The crux of my frustration has to be the belief that I’m literally doing nothing all day. Not sure how you can deduce the events of my days when you barely get an hour of face time with me. That face time being when I’m in the middle of a game or typing up a storm, but still. I’m busting my balls for an exit strategy, believe me. I made a decision (slightly regrettable) to come back to LA and figure shit out because of my lovely support system. But even I couldn’t predict how difficult it would be to secure something substantial out here. 2 and a half years ago, I was on my way to NorCal after squatting at home for less than 3 months. The complete opposite is true now and it’s pretty lame. So yes I am playing video games majority of the day, but that’s only after I’ve spent 5 hours job hunting, following up for interviews, and occasionally scouting on site opportunities. The effort is there, the results are not…sort of.
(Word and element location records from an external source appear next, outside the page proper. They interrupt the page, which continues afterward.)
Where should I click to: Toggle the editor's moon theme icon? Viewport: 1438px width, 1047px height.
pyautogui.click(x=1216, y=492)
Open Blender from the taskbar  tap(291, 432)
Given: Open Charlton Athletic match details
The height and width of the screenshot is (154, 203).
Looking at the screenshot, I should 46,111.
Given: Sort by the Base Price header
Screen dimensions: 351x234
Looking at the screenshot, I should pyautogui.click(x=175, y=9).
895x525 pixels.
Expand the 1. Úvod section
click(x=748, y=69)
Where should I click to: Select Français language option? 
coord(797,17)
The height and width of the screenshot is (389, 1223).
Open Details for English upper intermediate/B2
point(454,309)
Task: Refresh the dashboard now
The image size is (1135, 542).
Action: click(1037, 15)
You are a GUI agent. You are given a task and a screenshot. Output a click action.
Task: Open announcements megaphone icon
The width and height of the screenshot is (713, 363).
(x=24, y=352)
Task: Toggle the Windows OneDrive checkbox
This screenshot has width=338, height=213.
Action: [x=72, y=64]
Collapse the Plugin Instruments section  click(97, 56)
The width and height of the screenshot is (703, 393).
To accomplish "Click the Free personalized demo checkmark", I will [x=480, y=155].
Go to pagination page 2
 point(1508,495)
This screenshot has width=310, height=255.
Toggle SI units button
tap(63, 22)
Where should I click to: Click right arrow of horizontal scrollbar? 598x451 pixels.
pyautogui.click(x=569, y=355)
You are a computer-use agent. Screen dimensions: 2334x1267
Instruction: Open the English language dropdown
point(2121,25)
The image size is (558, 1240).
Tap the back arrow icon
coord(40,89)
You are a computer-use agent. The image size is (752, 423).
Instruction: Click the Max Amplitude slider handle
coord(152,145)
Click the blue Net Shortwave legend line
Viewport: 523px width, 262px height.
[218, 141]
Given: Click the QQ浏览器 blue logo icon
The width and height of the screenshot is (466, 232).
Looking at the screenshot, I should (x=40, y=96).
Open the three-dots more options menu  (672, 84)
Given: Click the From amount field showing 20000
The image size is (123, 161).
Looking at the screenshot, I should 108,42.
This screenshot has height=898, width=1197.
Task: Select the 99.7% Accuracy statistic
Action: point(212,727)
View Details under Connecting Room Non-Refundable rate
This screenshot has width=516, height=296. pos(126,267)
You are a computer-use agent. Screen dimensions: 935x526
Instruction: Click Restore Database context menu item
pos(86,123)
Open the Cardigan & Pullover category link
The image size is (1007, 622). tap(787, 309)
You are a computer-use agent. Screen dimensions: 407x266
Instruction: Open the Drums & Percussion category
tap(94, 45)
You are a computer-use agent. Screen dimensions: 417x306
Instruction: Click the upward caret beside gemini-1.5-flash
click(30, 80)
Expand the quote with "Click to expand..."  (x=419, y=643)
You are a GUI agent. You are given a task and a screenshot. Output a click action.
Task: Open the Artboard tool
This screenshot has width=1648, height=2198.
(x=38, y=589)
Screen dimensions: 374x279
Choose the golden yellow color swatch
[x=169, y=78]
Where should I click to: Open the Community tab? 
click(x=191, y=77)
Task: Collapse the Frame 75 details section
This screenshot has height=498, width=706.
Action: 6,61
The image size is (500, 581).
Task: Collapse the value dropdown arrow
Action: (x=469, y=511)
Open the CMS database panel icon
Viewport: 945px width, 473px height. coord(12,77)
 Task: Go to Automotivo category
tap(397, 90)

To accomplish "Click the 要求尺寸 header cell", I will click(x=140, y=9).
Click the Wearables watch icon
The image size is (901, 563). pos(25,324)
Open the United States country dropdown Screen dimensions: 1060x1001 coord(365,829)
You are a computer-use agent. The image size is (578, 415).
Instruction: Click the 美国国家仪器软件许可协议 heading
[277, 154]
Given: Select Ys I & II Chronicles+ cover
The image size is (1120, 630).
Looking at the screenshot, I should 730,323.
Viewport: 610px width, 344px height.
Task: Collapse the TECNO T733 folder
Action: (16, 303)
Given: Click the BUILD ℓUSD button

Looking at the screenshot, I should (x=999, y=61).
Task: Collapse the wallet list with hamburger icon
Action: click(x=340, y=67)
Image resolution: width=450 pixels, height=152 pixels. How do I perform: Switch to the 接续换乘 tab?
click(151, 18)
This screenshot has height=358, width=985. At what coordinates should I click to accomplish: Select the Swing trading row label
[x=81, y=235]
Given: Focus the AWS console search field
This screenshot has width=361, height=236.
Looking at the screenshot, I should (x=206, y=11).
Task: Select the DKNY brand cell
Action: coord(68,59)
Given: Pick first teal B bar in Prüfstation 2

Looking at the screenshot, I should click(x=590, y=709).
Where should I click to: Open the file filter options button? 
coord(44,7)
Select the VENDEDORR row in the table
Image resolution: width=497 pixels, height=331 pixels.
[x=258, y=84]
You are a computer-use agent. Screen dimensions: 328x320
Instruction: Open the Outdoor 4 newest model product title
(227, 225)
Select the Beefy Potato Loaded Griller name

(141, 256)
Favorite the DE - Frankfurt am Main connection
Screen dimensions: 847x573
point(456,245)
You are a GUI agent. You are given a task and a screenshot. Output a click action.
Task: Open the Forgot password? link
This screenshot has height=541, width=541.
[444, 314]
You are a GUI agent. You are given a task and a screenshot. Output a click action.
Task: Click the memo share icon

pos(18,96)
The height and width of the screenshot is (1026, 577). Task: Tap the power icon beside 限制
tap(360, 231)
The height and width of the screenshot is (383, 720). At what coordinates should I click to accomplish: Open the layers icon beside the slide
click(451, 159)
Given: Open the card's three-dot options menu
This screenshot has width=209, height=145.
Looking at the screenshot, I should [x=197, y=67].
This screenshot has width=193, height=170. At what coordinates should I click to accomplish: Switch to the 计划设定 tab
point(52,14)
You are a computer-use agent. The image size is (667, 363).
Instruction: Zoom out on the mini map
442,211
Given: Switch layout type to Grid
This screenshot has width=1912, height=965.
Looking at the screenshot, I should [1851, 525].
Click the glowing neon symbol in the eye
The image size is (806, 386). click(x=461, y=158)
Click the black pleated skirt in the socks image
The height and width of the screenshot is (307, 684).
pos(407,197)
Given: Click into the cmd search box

Fuck. I’m getting salty just thinking about all of this. You know what’s the worst thing in the world? The absolute pinnacle of torture?
Wanting something you can’t have.
You know what I want? I want out. I want to live. I want to be free. I want a Camaro. I want to upgrade my computer. I want to start my 401K, Roth IRA, and play with stocks/bonds/dividends. I want to get started on my media/production company. I want to take impromptu trips. I want a blowjob and some French toast. I mean the list goes on. But the common thread here, for most of these things, is that I’m in no real position to see meaningful progress. Money enables all this bullshit and guess what? I’m not made of it. So fuck me and my dreams for now. Focus must be centered on the first step: legitimate employment.
And so begins my rant on the employment situation and how millennials are getting fucked 5 ways to Sunday. College degrees are equivalent to what high school diplomas were back in the day. Without one, you’re at a serious disadvantage. Sure, you can be successful without a college education; many people have and are evidence of that. There will always be outliers and prodigal folks that revolutionize something into a money machine. But for the rest of us simpletons, degrees get you in the door so you can finesse your way to financial security. I feel like experience matters more, but how do you get experience without experience? Whoever figures that out will be the next billionaire. Once this messiah comes up with a solution and process to measure people’s potential without copy-pasta interview questions, society will be the better for it.
Gone are the days of staying at one company for 30+ years, working your way up the ladder. The best way for upward mobility now is to job hop. The competition is too fierce, everybody and their grandma has a bachelor’s degree (or seniority), and without having solid connections you’re boned. To me, education is a means to an end. The end being financial mobility. I don’t believe college is for everyone and it’s really a travesty that trades aren’t being jockeyed as heavily as coercing 18-year-old high school grads into $50k+ worth of debt. I believe I was built for college, but honestly I wish I went to a community college first to truly solidify what I wanted out of a profession. I probably wouldn’t be in this situation or maybe I would, who knows. Point is, I think I fucked up in a profound way that could have been prevented with some time to reflect on what I wanted out of my post-high school life.
Then again I wouldn’t have had the experiences of university life (dorms, under-age drinking, internalizing responsibility) that have shaped the scumbag I’ve become. I do wish I could view alternate endings to various chapters of my life like a video game…and so does everyone on this Earth. I think it would be nutty to watch those scenarios play out. Could be like a birthday event. Once a year you can replay all of your life’s choices that year and choose different options. Oh god, I think suicide rates would skyrocket. Which isn’t a bad thing. It’s getting crowded on this space rock. We need another famine or epidemic; start culling off some of these people. Get back down to like 4 or 5 billion people. Maybe Bill Burr was onto something with his cruise ship sinking scheme.